Please transcribe only the lines between the one containing "883x813 pixels. How" and the end of the records, both ends included, exactly as written; skip every picture.

══ Input data

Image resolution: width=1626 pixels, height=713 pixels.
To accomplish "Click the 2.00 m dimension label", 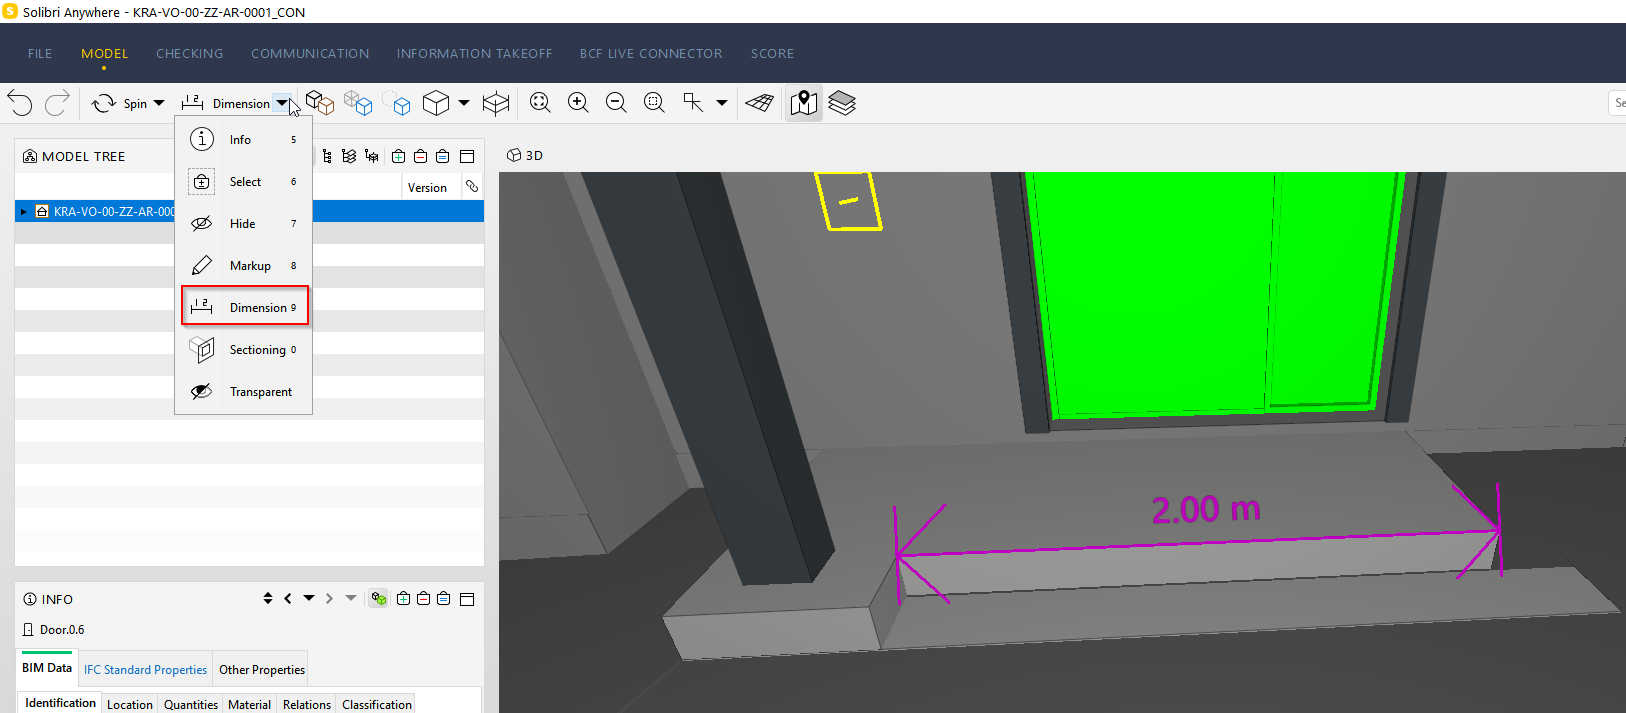I will pos(1205,510).
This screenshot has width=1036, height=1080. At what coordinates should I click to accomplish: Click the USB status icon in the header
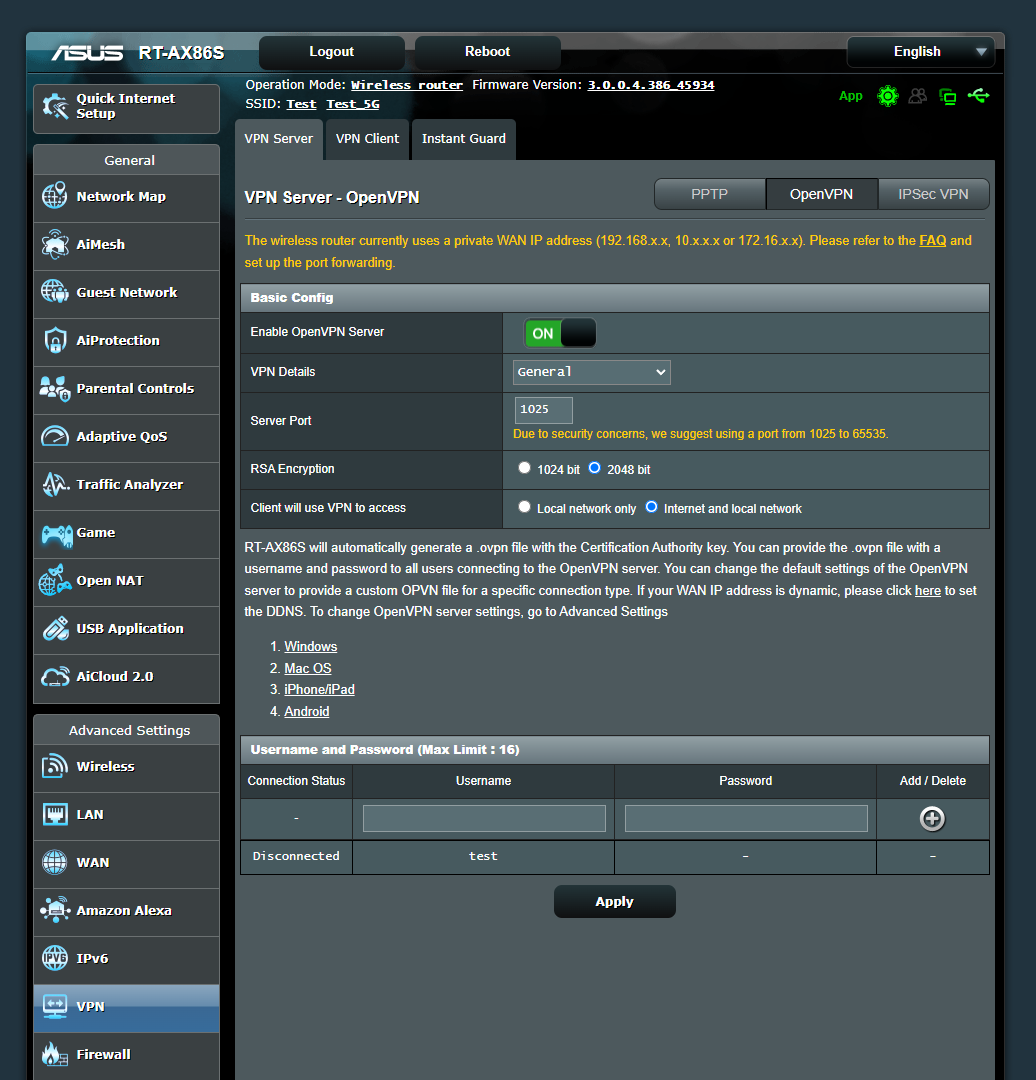[979, 95]
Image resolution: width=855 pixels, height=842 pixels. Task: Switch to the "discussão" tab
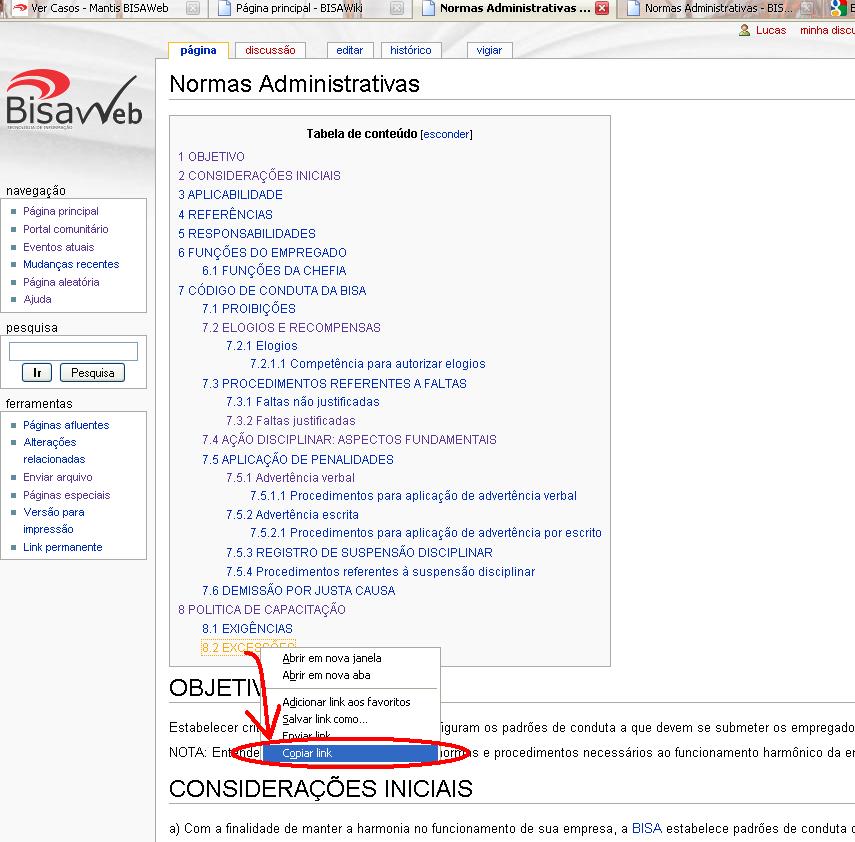[268, 49]
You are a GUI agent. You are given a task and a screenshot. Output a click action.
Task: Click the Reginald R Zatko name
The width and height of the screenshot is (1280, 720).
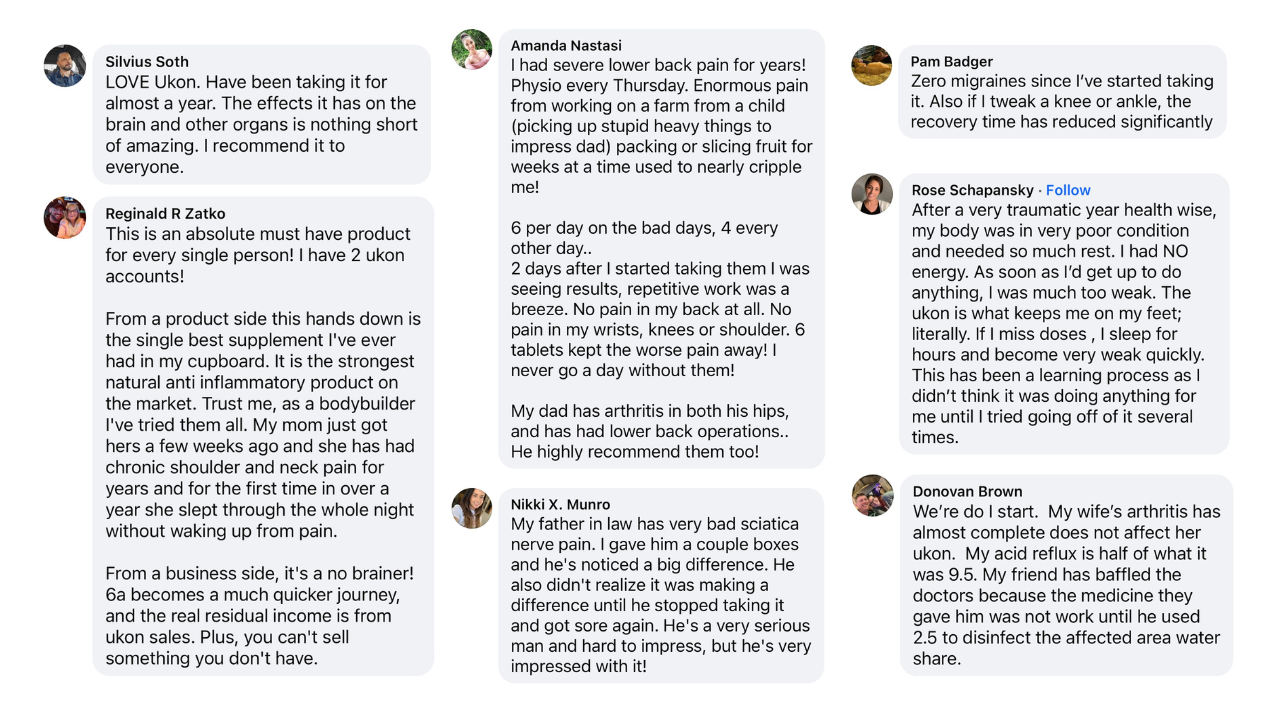pos(166,213)
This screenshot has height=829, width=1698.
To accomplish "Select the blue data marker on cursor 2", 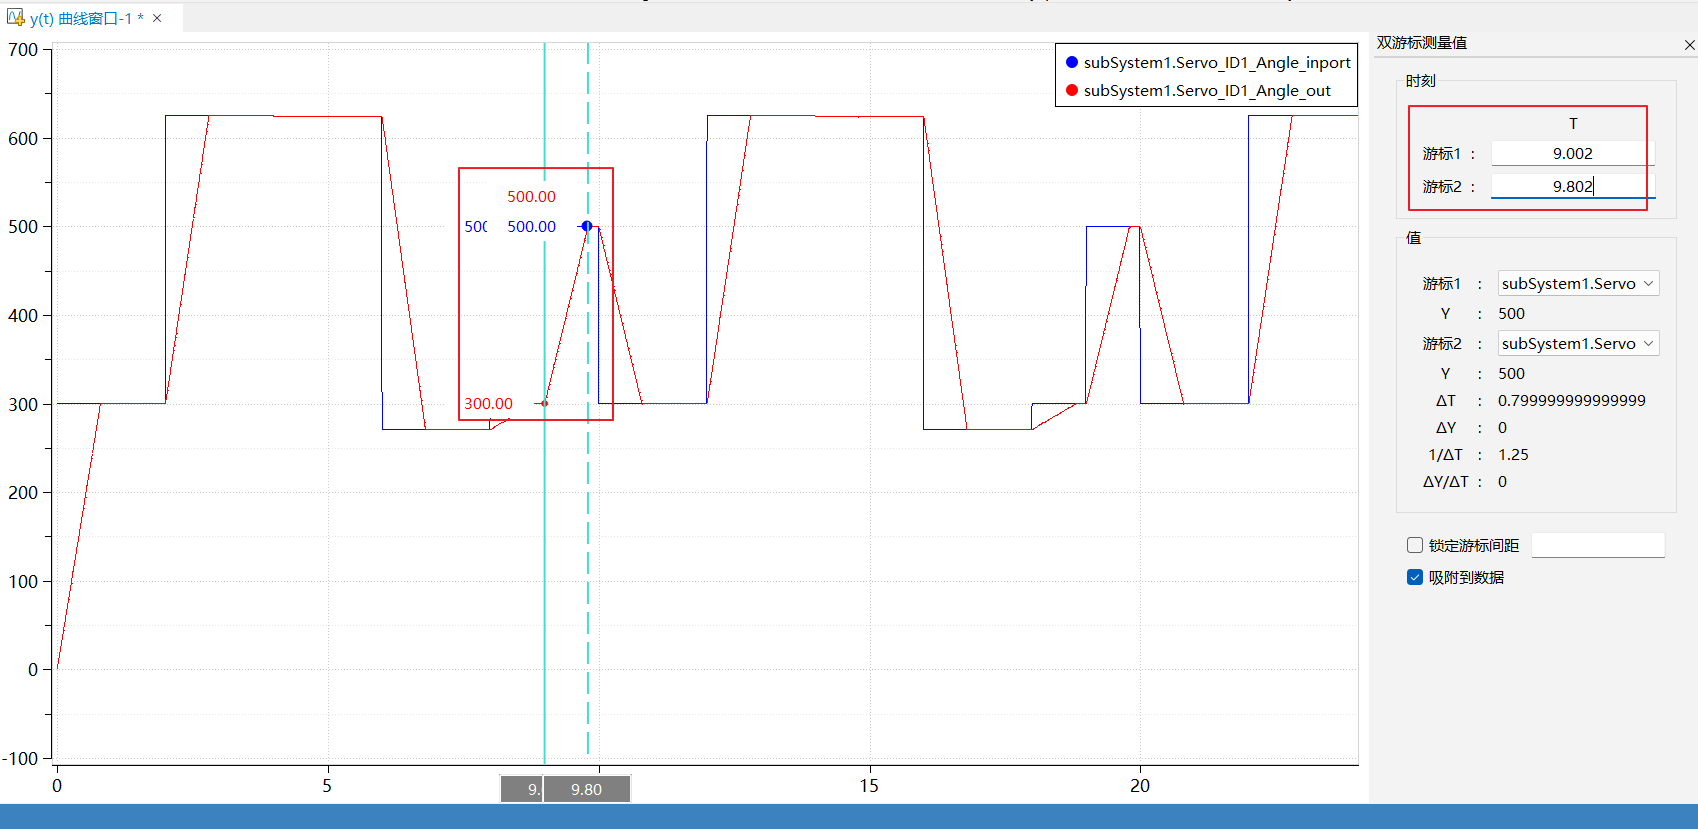I will (x=587, y=226).
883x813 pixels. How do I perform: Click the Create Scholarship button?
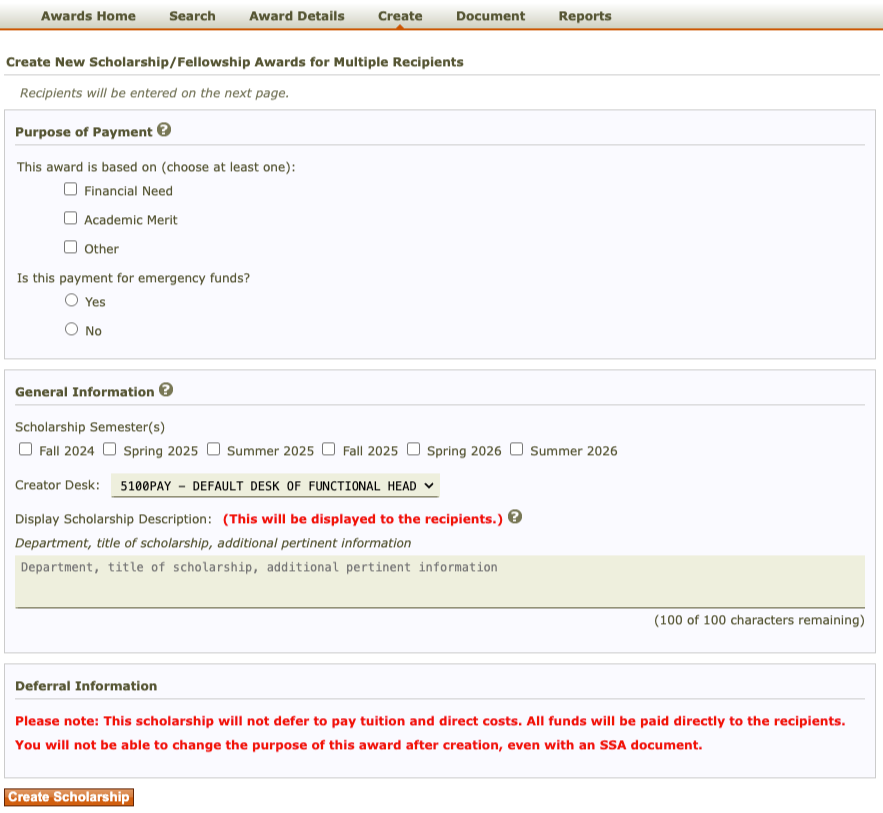[x=68, y=797]
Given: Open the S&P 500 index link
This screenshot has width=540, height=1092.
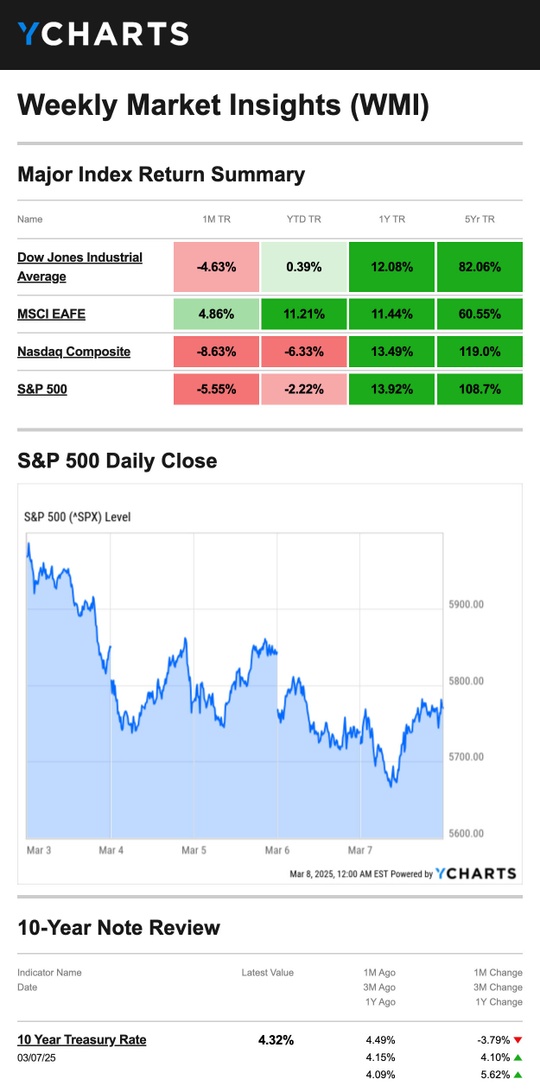Looking at the screenshot, I should click(43, 389).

════

Task answer
883x813 pixels. How do I perform: Click the Create Scholarship button?
[x=68, y=797]
Given: Open the S&P 500 index link
This screenshot has width=540, height=1092.
Looking at the screenshot, I should click(43, 389).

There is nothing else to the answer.